Here she’s in the middle of a lot of other women photographers of the age (Debschitz-Kunowski, Lendvai-Dircksen, Elli Marcus, Cami Stone, Else Neuländer (‘Yva’)) – their future ways will lead in absolute different directions. Together with Kurt HÜBSCHMANN (Eng. only, later known as Kurt HUTTON) she opens a studio, and she does some nude-photography that still pops up first when you search for her: If a photographer wants to survive, s/he seemingly needs to picture some naked flesh only.
She meets Joris IVENS (Ger., Eng.) and follows him to Amsterdam 1925, meets the Netherlandish avantgarde (everything called Neues Sehen or Neue Sachlichkeit belongs in this area, go search for yourself, start with Bauhaus), participates in filmmaking – and finally, in spring 1926 – chooses Paris as her permanent place of residence. She marries Joris 1927, it’s a marriage of convenience, but she gets a Netherlandish passport, not bad in 1920s Europe (and still today … ).
She developed an audience already in Berlin and took part in exhibitions, her work met growing success, and the years up to September 1939 see her on her hight, developing her own photographic language, working for magazines, doing reportage, shooting mode (especially DELAUNAY (Ger., Eng.)) – a lot of her work seemingly is still buried in diverse magazine archives over Europe. 1941 the party is definitely over, she leaves Europe in January for Brazil and arrives in Belem (Ger., Eng.) in February.
Sometimes in the first half of 1942 she hears a speech of Charles deGAULLE and knows what to do: She joins the Forces Françaises Combattantes and travels by ship to Brazzaville (Ger., Eng.), where she arrives in September 1942. In French Äquatorialafrika she organizes the photo service for Radio Brazzaville. The history of the Free French Forces (Ger., Eng.) is a bid complicated – as is often with organizations in exile. Germain writes in her autobiography that she is proud of having joined the organization of deGAULLE and that a lot of ‘the pure’ had difficulties later, when le General was forced to make compromises with the Americans that let to the ‘cooperation’ with general GIRAUD – but honestly, in my humble opinion all this has always a bit the air of opera to it: I know that it is dead serious for some people (and deadly for some ! ), that connections and relations dating from this time play a major role in the coming French republic(s), but it was fought out in the desert by British and German forces. Monty won.

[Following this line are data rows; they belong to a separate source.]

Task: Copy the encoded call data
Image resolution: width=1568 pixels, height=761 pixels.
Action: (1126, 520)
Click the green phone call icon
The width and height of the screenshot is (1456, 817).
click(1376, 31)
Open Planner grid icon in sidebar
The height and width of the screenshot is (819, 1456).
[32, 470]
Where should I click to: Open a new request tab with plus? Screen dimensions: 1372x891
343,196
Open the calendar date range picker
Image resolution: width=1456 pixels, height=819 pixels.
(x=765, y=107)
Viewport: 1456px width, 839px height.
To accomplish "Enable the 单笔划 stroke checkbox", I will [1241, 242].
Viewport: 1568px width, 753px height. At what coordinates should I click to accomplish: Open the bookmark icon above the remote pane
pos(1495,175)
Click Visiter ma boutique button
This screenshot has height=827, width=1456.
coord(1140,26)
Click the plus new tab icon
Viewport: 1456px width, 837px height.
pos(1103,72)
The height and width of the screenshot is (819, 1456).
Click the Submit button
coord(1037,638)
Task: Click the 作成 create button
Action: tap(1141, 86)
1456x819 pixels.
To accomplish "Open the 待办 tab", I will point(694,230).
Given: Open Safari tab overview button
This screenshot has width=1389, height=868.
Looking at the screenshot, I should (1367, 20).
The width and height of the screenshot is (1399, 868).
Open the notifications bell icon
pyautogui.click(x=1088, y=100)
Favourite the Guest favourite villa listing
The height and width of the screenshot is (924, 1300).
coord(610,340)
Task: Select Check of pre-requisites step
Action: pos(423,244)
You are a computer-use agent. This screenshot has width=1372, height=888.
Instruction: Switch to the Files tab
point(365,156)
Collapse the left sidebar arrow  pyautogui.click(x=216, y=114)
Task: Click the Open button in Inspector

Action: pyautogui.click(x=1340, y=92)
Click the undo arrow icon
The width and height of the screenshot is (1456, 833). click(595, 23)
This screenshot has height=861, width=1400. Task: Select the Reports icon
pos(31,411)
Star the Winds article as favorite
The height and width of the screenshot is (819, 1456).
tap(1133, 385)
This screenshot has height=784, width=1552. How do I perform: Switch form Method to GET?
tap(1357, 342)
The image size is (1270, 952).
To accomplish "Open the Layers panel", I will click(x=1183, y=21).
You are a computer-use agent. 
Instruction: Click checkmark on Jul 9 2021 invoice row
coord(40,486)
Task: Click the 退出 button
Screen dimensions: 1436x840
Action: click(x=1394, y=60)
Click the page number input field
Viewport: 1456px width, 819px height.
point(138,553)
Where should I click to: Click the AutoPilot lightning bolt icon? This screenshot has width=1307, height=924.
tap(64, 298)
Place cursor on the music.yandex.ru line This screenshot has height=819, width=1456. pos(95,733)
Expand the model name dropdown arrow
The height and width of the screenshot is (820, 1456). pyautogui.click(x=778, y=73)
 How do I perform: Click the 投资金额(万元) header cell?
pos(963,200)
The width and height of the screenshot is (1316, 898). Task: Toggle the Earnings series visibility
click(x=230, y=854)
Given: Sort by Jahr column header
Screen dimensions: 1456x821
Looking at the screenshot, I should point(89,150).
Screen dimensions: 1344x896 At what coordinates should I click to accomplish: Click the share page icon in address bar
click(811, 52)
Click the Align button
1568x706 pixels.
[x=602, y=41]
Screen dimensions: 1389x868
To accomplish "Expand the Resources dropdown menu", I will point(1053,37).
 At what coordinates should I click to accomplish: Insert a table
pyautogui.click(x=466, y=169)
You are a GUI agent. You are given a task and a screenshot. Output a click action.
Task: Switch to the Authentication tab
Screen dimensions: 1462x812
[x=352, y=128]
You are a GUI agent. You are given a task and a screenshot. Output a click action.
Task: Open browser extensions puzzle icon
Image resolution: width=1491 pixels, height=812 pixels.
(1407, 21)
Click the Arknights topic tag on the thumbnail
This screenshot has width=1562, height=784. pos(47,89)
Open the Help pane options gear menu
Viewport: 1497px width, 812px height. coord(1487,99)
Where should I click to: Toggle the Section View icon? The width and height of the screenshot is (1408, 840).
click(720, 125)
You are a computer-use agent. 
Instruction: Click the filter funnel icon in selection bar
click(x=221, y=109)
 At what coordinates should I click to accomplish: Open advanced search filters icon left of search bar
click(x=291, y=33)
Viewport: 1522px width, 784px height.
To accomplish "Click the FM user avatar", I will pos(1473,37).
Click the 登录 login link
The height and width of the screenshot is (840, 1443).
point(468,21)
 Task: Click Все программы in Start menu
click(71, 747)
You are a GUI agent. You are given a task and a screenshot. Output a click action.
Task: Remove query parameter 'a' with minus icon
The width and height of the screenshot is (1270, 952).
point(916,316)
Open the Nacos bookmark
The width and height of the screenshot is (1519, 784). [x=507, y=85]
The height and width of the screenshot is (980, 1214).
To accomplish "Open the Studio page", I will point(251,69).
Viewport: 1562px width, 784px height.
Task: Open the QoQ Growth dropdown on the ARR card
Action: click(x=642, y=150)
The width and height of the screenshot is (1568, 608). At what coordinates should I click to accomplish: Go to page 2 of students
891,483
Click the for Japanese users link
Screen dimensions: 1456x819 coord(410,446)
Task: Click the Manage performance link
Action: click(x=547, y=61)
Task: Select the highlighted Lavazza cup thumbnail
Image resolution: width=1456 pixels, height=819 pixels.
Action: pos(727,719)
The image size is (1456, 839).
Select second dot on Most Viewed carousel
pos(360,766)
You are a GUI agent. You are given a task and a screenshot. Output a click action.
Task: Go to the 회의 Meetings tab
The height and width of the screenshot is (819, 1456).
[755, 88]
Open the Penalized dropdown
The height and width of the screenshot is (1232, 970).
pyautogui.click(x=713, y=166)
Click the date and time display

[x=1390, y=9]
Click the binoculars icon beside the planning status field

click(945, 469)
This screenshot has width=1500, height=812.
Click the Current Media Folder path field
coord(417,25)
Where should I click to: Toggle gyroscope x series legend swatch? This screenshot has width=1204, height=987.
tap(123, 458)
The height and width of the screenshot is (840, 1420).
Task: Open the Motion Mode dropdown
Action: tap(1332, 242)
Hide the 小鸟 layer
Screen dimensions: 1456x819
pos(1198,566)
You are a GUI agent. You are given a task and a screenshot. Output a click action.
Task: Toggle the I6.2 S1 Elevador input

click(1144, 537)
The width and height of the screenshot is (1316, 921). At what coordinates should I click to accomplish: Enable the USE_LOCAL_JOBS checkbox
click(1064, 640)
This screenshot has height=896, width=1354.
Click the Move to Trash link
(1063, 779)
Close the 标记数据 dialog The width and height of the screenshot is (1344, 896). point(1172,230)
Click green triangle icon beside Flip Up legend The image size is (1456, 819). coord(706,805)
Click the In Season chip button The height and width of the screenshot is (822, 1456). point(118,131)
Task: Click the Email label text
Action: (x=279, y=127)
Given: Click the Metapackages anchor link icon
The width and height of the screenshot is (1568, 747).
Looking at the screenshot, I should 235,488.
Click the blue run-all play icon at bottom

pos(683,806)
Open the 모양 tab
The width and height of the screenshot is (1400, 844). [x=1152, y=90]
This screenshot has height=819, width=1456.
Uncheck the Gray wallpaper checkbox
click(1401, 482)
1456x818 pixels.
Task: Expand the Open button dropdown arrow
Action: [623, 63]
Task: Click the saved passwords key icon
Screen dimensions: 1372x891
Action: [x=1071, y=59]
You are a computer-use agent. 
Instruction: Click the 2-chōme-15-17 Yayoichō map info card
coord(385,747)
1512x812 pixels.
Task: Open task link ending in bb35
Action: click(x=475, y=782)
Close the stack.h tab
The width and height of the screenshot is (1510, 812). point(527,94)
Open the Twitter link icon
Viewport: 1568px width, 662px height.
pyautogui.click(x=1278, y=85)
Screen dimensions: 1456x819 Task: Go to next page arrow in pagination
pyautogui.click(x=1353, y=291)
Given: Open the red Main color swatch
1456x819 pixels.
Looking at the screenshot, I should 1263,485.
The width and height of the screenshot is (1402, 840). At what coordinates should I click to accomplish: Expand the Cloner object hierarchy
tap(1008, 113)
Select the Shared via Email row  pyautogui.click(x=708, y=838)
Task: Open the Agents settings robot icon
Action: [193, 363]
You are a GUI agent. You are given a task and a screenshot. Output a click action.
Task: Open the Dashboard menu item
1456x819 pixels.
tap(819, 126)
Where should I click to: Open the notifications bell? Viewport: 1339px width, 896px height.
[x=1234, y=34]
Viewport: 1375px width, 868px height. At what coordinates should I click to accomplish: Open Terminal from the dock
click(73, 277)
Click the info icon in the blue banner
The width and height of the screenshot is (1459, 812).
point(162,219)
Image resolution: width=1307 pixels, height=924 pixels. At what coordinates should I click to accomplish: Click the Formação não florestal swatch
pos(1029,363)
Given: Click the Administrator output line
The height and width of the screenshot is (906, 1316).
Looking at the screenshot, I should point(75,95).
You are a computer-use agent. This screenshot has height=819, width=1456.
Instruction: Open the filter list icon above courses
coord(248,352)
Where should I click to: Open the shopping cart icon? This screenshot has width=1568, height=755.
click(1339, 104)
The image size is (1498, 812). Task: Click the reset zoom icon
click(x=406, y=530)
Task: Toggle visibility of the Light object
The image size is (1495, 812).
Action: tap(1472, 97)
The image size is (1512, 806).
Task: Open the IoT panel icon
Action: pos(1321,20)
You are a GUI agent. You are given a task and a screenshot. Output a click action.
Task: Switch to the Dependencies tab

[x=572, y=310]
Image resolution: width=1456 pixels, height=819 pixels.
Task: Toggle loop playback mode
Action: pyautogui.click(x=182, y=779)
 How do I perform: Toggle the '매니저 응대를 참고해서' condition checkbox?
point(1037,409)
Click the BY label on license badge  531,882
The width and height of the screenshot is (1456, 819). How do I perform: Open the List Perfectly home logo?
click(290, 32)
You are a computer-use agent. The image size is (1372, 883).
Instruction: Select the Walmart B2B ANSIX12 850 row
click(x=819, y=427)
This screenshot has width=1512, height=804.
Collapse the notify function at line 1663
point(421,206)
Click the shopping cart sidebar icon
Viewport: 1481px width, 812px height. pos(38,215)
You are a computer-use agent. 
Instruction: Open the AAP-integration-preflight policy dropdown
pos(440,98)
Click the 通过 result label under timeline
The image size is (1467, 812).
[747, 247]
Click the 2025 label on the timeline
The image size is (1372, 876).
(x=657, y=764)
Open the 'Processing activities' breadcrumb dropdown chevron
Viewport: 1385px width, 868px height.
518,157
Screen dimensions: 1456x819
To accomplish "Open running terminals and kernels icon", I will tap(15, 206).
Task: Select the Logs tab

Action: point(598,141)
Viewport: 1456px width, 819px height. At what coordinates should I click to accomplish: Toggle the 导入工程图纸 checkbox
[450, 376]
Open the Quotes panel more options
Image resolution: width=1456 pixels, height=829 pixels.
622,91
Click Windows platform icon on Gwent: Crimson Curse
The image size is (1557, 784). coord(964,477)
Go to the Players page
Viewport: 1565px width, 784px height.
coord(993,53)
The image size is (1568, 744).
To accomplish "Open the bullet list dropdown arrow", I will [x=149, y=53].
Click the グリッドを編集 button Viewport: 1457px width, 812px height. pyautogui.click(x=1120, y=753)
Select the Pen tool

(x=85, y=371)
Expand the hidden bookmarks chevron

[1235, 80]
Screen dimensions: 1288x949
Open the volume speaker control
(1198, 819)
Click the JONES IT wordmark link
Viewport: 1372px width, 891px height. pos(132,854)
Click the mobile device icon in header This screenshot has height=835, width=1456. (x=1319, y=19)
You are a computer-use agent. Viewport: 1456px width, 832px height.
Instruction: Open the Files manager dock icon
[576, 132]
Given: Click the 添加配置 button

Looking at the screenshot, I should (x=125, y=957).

She works in Algiers 1944, joins the forces for the invasion in Southern France and photographs the liberation of Paris. In September of this year she goes as war correspondent for the French Press to Ceylon. And as I see it she only returns 1983 to Europe.
She settles in Bangkok 1946 and becomes co-owner of the Oriental (Ger., Eng.) 1947 for the next twenty years, until she moves to India. She publishes articles, she photographs, she writes her memories; she has exhibitions, her first retrospective 1967.
I would very much like to read her autobiographical writings, I am sure that a lot more photographs of her are to be discovered. She was always independent, very political, never without passion. She came a long way, from Posen to Wetzlar via the world. Her biography can be understood as quintessential example of a whole generation, with all her ideas, ideals, imaginations – and all the set-backs, disillusions, disappointments, too.
An interesting woman.
Apologies – I totally forgot to mention my source ! It is the excellent book by
Sichel, Kim: Avantgarde als Abenteuer. Leben und Werk der Photographin Germain Krull, München 1999.
First: Germain Krull. Photographer of Modernity. Cambridge, Mass., 1999.
The heritage of Germaine Krull is to be found in the photographic collection of the Museum Folkwang in Essen.